Please repeat the lines beginning at the line containing "Click the star icon beside Account Overview" and ending after the line containing "point(111,130)", with both included, and leave the pictures out of your answer.

Working data
——————————
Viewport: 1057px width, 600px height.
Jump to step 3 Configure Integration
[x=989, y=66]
——————————
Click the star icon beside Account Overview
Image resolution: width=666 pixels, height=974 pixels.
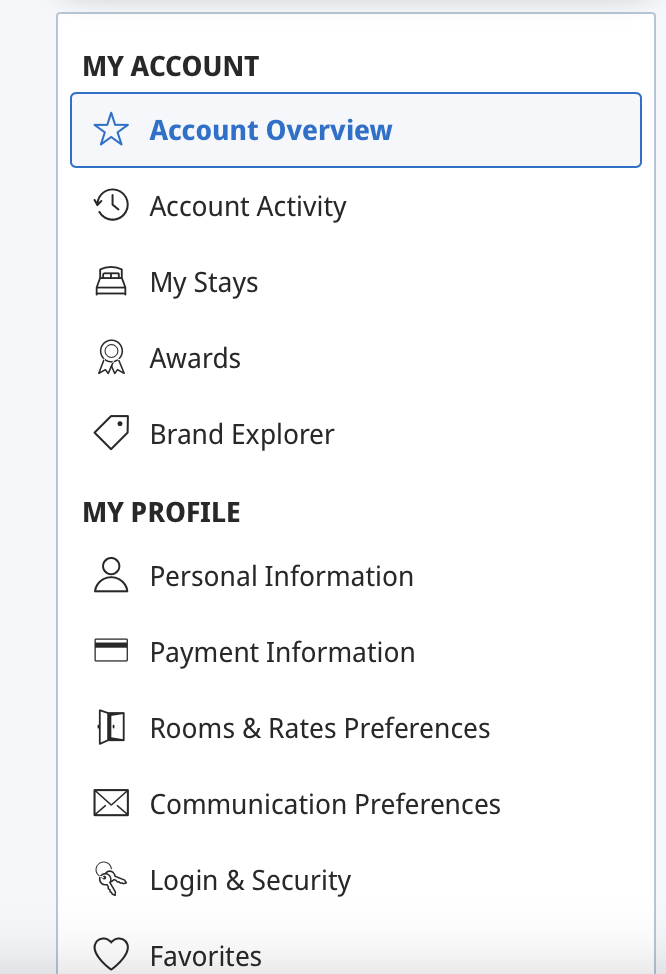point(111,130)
——————————
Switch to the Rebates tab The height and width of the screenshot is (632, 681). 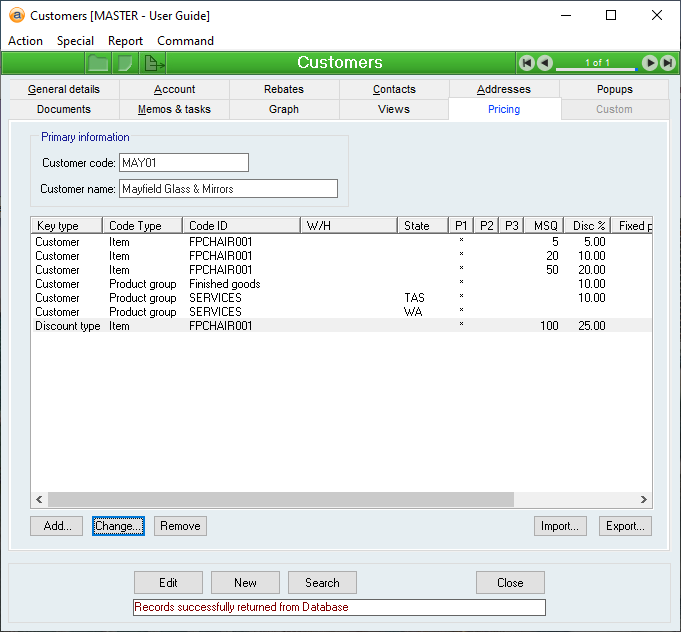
——————————
Response for this exercise
Click the star icon beside Account Overview
Image resolution: width=666 pixels, height=974 pixels.
point(111,130)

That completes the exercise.